---- Source material
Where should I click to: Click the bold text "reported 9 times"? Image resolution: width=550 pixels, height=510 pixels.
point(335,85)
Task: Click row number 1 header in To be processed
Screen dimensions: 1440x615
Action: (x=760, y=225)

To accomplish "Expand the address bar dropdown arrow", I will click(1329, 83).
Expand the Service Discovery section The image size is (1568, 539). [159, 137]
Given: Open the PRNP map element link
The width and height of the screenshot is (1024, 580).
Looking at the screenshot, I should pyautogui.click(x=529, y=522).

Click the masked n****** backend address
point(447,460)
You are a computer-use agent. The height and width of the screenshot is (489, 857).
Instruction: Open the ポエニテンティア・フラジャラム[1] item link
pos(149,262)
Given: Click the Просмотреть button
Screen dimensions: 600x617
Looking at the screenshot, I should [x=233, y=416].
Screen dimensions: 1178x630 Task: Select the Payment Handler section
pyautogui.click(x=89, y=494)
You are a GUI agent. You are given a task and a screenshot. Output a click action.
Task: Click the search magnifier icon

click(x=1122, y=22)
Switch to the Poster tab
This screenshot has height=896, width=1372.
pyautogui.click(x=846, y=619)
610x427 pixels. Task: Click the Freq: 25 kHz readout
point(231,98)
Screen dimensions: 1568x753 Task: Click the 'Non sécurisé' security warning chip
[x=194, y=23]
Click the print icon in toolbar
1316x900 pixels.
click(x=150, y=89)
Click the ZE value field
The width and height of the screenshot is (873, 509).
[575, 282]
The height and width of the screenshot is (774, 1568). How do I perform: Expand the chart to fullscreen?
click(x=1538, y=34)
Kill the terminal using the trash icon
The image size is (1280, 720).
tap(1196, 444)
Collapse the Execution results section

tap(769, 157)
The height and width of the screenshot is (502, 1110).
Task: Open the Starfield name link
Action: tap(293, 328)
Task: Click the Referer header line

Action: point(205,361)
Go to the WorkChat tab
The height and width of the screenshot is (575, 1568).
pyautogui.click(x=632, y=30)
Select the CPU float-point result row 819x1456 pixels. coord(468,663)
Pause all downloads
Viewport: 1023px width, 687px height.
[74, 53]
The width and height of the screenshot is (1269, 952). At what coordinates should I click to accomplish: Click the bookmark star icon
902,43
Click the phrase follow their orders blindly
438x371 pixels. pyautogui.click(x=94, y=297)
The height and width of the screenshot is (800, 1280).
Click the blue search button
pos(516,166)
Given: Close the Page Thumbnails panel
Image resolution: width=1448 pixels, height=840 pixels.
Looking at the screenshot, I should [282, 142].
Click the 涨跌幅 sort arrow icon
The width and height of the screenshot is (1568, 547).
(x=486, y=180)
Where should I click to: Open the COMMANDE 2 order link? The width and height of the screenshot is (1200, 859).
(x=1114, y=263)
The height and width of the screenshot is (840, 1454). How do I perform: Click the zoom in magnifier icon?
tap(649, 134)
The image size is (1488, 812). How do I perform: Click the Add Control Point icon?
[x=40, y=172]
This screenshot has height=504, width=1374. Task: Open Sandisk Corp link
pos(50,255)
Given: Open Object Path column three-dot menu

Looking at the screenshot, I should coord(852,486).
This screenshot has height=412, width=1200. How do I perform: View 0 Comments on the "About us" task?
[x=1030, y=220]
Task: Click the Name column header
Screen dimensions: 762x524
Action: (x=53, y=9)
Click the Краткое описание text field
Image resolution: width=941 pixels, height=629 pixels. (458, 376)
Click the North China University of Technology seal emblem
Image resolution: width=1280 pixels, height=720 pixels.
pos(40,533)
--------
What to work on — Which lines in the entries above contain the string "button", with case counting? Show each of those lines in full.

In response —
Given: Click the Просмотреть button
Click the blue search button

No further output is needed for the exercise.